On Wed, Dec 04, 2024 at 11:51 PM, Eli Zaretskii <eliz@gnu.org> wrote:

Once again, please show some simple Lisp to reproduce the phenomena you are observing. It is hard to discuss these highly technical issues on this abstract level.


Happy to. Sorry, I didn't think it was necessary given Eshel's providing of the recipe. It wasn't lisp though, so here's the lisp version from emacs -Q:

  1. (setq header-line-format "Some Header")
  2. (face-remap-set-base 'header-line 'highlight)
  3. (set-face-attribute 'default nil :height (+ (face-attribute 'default :height) 10))
  4. (switch-to-buffer-other-window "new")
  5. From within new buffer/window: (set-face-attribute 'default nil :height (+ (face-attribute 'default :height) 10))
You'll see after step 3 the header line switches to the highlight face.
After step 5, the header line in the original buffer switches away from the highlight face, which is unexpected.

If you then switch back to the original buffer and change the font size again, the highlight will display again.
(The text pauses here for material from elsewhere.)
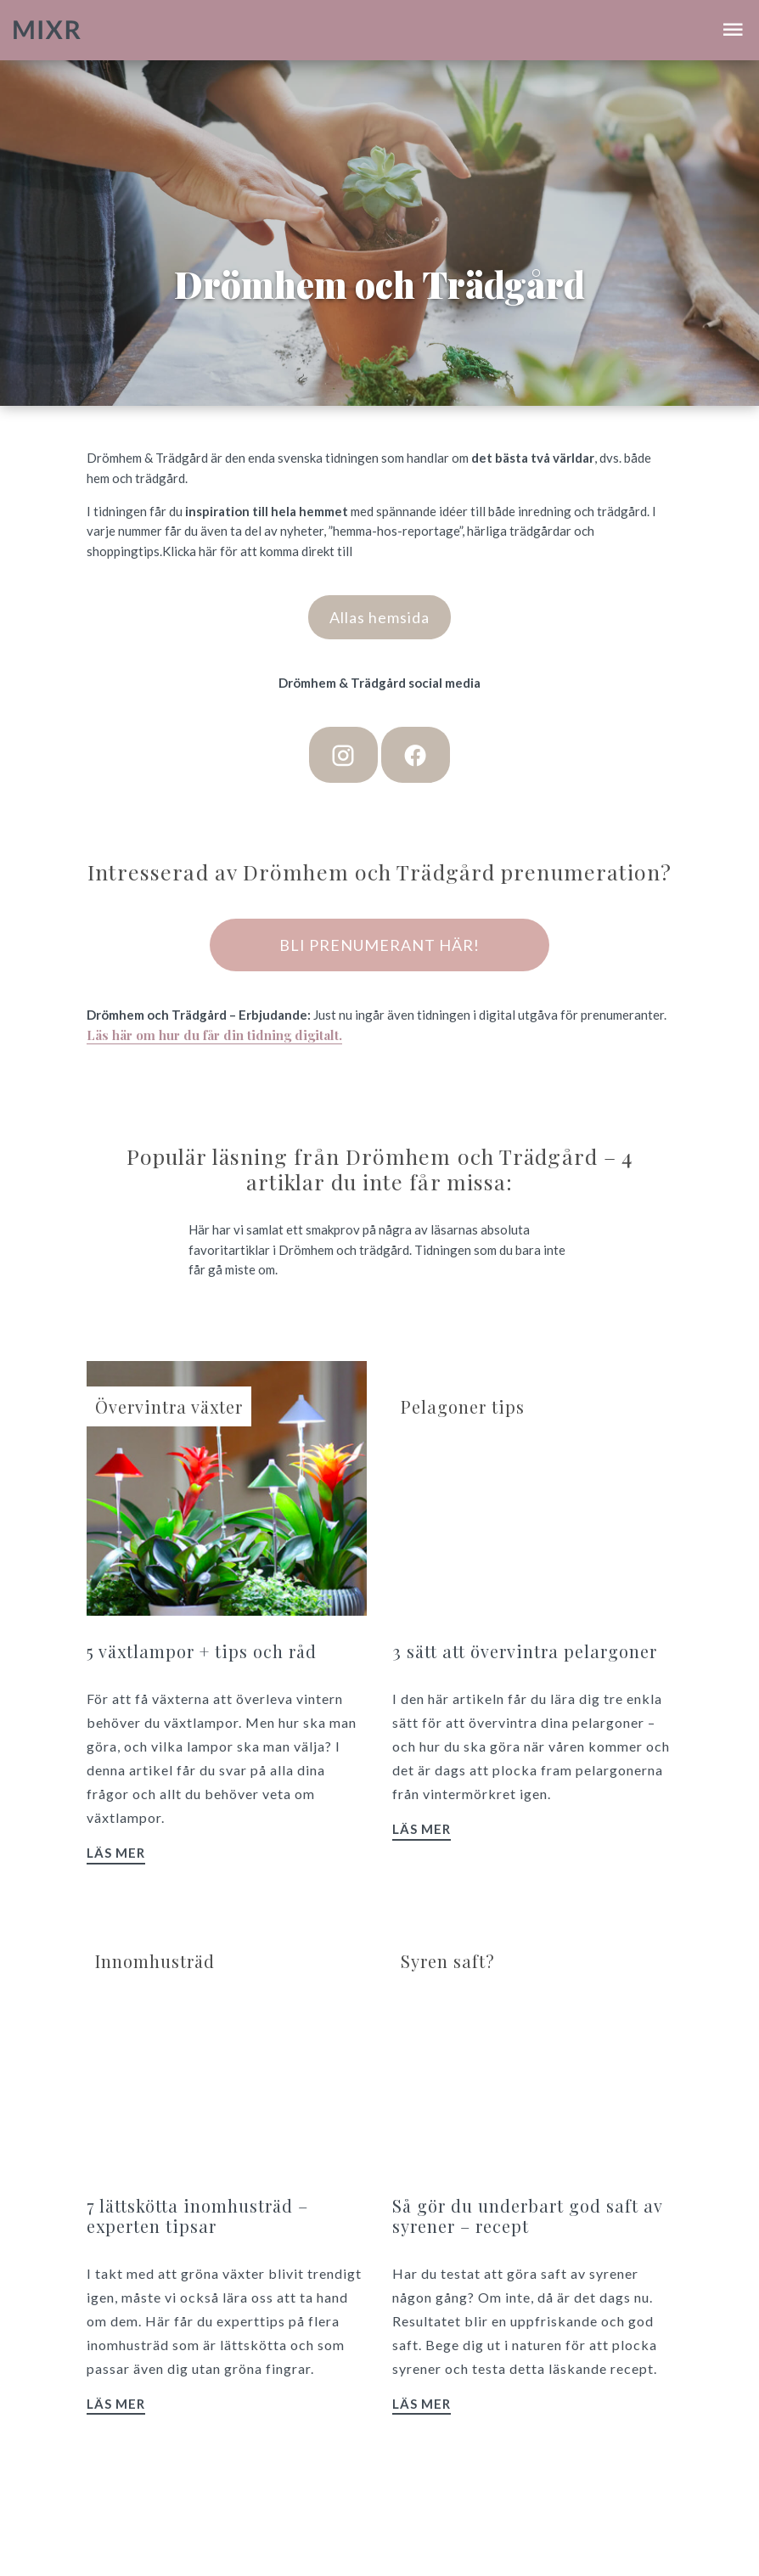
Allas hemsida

Switching back to the new buffer and changing the font size causes it to disappear again, so I was mistaken about it only happening once. It just so happens that a full redisplay only triggers once for me in my normal usage when I have a window without the header line override specified.

On the very basic level of the display code, when a display iterator is initialized, the window for whose display the iterator is used must be given to init_iterator as its argument, and the buffer of that window must be temporarily made to be the current buffer. So this cannot be the problem in this case. If init_iterator would be passed an incorrect window, we'd have much more grave display problems than this minor issue.


Understood, but that's not what I was attempting to describe. I was trying to say that the window passed to init_interator IS the correct window. And that that is used to resolve the remap for the inactive/active faces. However, it does not appear that that same window is used to resolve remapping of faces that are inherited by the inactive/active faces.

From what I can tell, this only applies to header-line-active and header-line-inactive (and their mode line equivalents) and it does not apply to other faces in the header line that may inherit from remapped faces, so that's good.

Also, I understand what you're saying that remapping mode-line was decided in Emacs 29 to not be supported and the conclusion may be the same for header-line. If that's what it needs to be, that's fine. As Eshel said, it will be a breaking change because people have relied on this behavior.